-------- DOCUMENT SECTION --------

🗄️ Unity Catalog¶
See also: CSA-in-a-Box platform guide
This is the generic Azure reference for Databricks Unity Catalog. For how CSA-in-a-Box specifically deploys, configures, and integrates this service, see the platform guide: Databricks Unity Catalog guide.
Unified governance solution for data and AI assets across Azure Databricks workspaces with centralized access control, audit logging, and data discovery.
🌟 Overview¶
Unity Catalog is a unified governance solution for all data and AI assets in Azure Databricks, including files, tables, machine learning models, and dashboards. It provides centralized access control, auditing, lineage, and data discovery across multiple workspaces.
🔥 Key Benefits¶
- Centralized Governance: Single source of truth for all data assets
- Fine-Grained Access Control: Row, column, and attribute-based permissions
- Data Lineage: Automatic tracking from source to consumption
- Data Discovery: Search and browse across all workspaces
- Secure Data Sharing: Share data across workspaces and organizations
- Compliance: Built-in audit logging and access tracking
🏗️ Architecture¶
Unity Catalog Hierarchy¶
graph TB
subgraph "Metastore Level"
Meta[Unity Catalog<br/>Metastore]
end
subgraph "Catalog Level"
Cat1[Production<br/>Catalog]
Cat2[Development<br/>Catalog]
Cat3[Analytics<br/>Catalog]
end
subgraph "Schema Level"
Schema1[Sales Schema]
Schema2[Marketing Schema]
Schema3[Finance Schema]
end
subgraph "Object Level"

--------

INSTRUCTION :: Continue the Unity Catalog reference from the point where it ends. The listing is not needed here.

-------- INFORMATION PROVIDED --------

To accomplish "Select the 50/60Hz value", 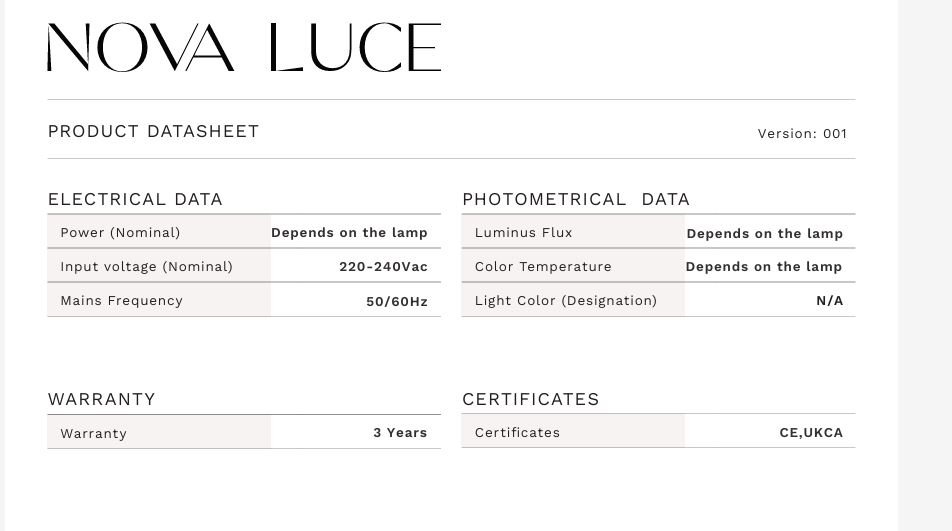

--------

WRITTEN REPLY ::
Tables[Tables]
Views[Views]
Functions[Functions]
Models[ML Models]
Volumes[Volumes]
end
Meta --> Cat1
Meta --> Cat2
Meta --> Cat3
Cat1 --> Schema1
Cat1 --> Schema2
Cat2 --> Schema3
Schema1 --> Tables
Schema1 --> Views
Schema2 --> Functions
Schema3 --> Models
Schema3 --> Volumes Three-Level Namespace¶
└── catalog # Environment or business unit
└── schema # Functional area or domain
└── table/view # Data asset
Example:
🚀 Getting Started¶
Prerequisites¶
Requirements:
- Azure Databricks Premium or Enterprise tier
- Account Administrator role
- Azure Active Directory integration
- Storage account for metastore
Permissions:
- Account Admin (for metastore creation)
- Workspace Admin (for workspace assignment)
- Metastore Admin (for governance setup)
Create Unity Catalog Metastore¶
Step 1: Create Storage for Metastore¶
# Variables
RESOURCE_GROUP="rg-databricks-unity"
LOCATION="eastus"
STORAGE_ACCOUNT="saunitycatalog"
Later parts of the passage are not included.